--- Provided material ---

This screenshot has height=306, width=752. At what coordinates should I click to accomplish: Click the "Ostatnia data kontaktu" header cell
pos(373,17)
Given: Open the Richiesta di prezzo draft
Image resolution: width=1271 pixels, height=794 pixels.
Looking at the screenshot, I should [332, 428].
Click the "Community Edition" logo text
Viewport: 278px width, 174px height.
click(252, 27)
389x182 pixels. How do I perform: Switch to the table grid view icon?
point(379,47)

---
--- Provided material ---

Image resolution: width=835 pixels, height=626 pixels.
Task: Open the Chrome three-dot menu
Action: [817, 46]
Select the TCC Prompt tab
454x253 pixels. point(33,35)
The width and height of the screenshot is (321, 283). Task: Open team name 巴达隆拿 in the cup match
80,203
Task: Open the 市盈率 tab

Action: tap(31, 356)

---

• Your assignment:
Going back to the entries above, set down exactly the lines that begin at the one with "This screenshot has" and end at the one with "Given: Open the Richiesta di prezzo draft", both included, and nothing else.

• Output:
This screenshot has height=306, width=752. At what coordinates should I click to accomplish: Click the "Ostatnia data kontaktu" header cell
pos(373,17)
Given: Open the Richiesta di prezzo draft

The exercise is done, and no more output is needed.